Polymorphisme de longueur des fragments de restriction (RFLP) Procédure d'expérimentation pour l'étudiant

je. Objectif

Apprenez et maîtriser les principes de base et les méthodes de détection du polymorphisme de longueur de fragment de restriction (RFLP) marqueurs génétiques.

II. Principe

La première génération de marqueurs génétiques moléculaires, RFLP, est basé sur des mutations aux sites de coupe des enzymes de restriction dans les génomes de différentes variétés (individus). Ces mutations peuvent inclure des changements de base, insertions, suppressions, ou réarrangements entre les sites de coupe enzymatique, conduisant à des variations des tailles de fragments. Ces variations peuvent être détectées par RAP, digestion enzymatique de restriction, et électrophorèse sur gel d'agarose, permettant la comparaison des différences de niveau d'ADN (c'est-à-dire, polymorphisme) entre différentes variétés (individus). RFLP a été largement utilisé dans la construction de cartes génétiques génomiques, localisation des gènes, Évolution et classification biologiques, et des études de diversité génétique.

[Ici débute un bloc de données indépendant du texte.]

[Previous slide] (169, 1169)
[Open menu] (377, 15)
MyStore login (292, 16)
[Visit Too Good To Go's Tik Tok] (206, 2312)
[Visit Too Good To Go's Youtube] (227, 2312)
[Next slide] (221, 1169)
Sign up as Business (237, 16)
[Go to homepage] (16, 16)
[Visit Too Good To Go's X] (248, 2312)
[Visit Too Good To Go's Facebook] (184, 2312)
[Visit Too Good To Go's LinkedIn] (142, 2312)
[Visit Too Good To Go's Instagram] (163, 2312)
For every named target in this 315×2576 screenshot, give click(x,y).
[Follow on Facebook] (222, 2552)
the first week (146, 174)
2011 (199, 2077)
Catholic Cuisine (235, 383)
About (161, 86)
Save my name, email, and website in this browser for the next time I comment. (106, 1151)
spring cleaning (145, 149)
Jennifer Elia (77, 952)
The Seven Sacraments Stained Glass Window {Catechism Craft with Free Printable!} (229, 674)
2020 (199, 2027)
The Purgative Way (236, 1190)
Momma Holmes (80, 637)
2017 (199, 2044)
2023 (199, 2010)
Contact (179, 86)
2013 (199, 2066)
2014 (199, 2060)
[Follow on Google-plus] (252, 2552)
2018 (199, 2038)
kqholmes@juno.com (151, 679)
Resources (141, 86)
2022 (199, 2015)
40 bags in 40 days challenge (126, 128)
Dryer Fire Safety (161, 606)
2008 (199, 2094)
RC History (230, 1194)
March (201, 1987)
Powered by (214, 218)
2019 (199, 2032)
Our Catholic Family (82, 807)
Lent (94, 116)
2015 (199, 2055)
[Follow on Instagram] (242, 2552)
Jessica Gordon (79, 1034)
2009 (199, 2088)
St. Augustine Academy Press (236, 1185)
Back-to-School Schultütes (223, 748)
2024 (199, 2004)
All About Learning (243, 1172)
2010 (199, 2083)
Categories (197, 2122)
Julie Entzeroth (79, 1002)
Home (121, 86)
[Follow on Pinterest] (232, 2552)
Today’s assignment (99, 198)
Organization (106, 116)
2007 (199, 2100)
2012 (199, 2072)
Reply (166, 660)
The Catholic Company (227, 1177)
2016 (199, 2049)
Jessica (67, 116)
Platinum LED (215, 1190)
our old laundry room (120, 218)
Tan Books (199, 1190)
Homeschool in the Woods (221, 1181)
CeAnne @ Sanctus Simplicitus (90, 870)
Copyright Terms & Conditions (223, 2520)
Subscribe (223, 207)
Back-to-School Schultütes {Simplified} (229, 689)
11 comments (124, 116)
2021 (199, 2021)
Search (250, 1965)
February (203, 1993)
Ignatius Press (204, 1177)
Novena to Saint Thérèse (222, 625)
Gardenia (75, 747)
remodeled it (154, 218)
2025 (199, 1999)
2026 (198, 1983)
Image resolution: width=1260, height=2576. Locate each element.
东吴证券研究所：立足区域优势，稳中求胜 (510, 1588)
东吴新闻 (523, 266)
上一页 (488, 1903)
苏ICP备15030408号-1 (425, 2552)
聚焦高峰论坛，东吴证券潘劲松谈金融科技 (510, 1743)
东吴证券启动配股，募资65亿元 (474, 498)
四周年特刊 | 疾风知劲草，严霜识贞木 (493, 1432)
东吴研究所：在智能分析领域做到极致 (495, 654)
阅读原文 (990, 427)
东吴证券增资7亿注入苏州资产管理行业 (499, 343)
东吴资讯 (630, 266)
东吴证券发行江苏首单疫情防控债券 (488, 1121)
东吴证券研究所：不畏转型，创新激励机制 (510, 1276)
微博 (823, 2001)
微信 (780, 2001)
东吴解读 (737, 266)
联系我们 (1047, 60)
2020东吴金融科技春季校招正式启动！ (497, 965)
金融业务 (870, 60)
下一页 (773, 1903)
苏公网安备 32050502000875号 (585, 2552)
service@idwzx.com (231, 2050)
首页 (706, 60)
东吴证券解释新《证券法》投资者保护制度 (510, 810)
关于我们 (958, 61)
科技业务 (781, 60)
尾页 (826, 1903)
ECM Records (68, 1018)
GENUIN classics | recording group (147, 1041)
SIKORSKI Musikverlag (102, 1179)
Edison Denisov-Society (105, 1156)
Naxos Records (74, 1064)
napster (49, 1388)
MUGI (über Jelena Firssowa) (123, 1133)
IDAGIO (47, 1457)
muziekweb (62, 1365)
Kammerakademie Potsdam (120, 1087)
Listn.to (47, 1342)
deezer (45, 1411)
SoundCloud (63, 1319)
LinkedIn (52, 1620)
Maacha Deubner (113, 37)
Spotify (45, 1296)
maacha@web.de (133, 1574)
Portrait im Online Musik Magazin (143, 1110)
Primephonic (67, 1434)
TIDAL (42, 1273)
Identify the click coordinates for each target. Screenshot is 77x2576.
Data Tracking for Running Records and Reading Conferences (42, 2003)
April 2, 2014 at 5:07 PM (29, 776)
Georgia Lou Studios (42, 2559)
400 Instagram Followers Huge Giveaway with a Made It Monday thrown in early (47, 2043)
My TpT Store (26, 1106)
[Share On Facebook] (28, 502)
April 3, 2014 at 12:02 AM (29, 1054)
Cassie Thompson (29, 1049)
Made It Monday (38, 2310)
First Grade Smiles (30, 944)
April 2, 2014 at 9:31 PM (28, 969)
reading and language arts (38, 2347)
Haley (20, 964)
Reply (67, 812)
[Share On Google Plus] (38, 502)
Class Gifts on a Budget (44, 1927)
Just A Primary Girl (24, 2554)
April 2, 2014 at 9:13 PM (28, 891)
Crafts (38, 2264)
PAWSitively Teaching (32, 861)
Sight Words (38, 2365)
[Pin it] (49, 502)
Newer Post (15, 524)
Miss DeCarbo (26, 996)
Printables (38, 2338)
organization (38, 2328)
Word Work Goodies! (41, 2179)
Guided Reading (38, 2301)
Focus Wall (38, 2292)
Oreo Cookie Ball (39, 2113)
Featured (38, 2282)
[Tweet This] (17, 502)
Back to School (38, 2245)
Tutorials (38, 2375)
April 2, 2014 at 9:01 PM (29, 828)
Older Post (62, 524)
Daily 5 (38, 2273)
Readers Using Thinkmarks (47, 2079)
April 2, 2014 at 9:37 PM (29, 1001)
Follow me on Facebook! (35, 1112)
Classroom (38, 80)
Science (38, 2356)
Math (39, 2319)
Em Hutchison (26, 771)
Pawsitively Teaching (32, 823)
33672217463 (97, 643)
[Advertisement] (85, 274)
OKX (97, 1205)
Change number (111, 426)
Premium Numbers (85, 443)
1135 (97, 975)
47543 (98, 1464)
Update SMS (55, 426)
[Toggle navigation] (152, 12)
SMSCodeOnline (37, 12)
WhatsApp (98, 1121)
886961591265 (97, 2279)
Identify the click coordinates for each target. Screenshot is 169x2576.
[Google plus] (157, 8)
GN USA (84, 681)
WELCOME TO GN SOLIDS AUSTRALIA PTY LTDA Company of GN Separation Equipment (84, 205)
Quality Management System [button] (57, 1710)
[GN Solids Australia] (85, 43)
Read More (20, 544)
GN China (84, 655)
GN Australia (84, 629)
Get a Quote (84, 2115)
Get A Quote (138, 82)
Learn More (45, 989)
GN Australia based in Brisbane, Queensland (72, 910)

III. Instruments, Matériaux, et réactifs

Instruments:

• Bain d'eau à température constante électrique
• Électrophorèse et système de détection du gel d'agarose

Matériaux et réactifs:

• Enzyme de restriction hind III
• 10Tampon × m
• Produit PCR à analyser
• Marqueur d'ADN DL2000
• 6× tampon de chargement
• Eau à double dissolution stérile
• 1.5% gel d'agarose (Note: Contient du bromure d'éthidium (EB), qui est cancérigène; manipuler avec des gants)
• 0.5% TBE (tampon d'électrophorèse)

Iv. Procédure

1. Digestion des enzymes de restriction hind III

   • Volume de réaction: 10 μl dans un 0.2 tube ml eppendorf
   • Ajouter ce qui suit dans l'ordre:
     • 10Tampon × m: 1 µL
     • dH2O: 5.5 µL
     • Hind III: 0.5 µL
     • Produit PCR: 3 µL
   • Digérer à 37 ℃ dans un bain-marie pour 2 heures. Utilisez l'intégralité du produit de digestion pour la détection de gel d'agarose.

2. Électrophorèse sur gel d'agarose

   • Préparer un 1.5% gel d'agarose.
   • Mélanger 10 μl du produit de digestion avec 1 μl de tampon de chargement.
   • Effectuer une électrophorèse à une tension constante de 180 V.
   • L'ADN porte une charge négative, il migrera donc du négatif vers l'électrode positive pendant l'électrophorèse.
   • Arrêter l'électrophorèse lorsque l'ADN a migré vers 1/2 à 2/3 de la longueur du gel. Observer sous un détecteur UV.

V. Affectation

Écrivez la procédure détaillée de cette expérience et décrivez les résultats que vous avez observés (y compris les dessins).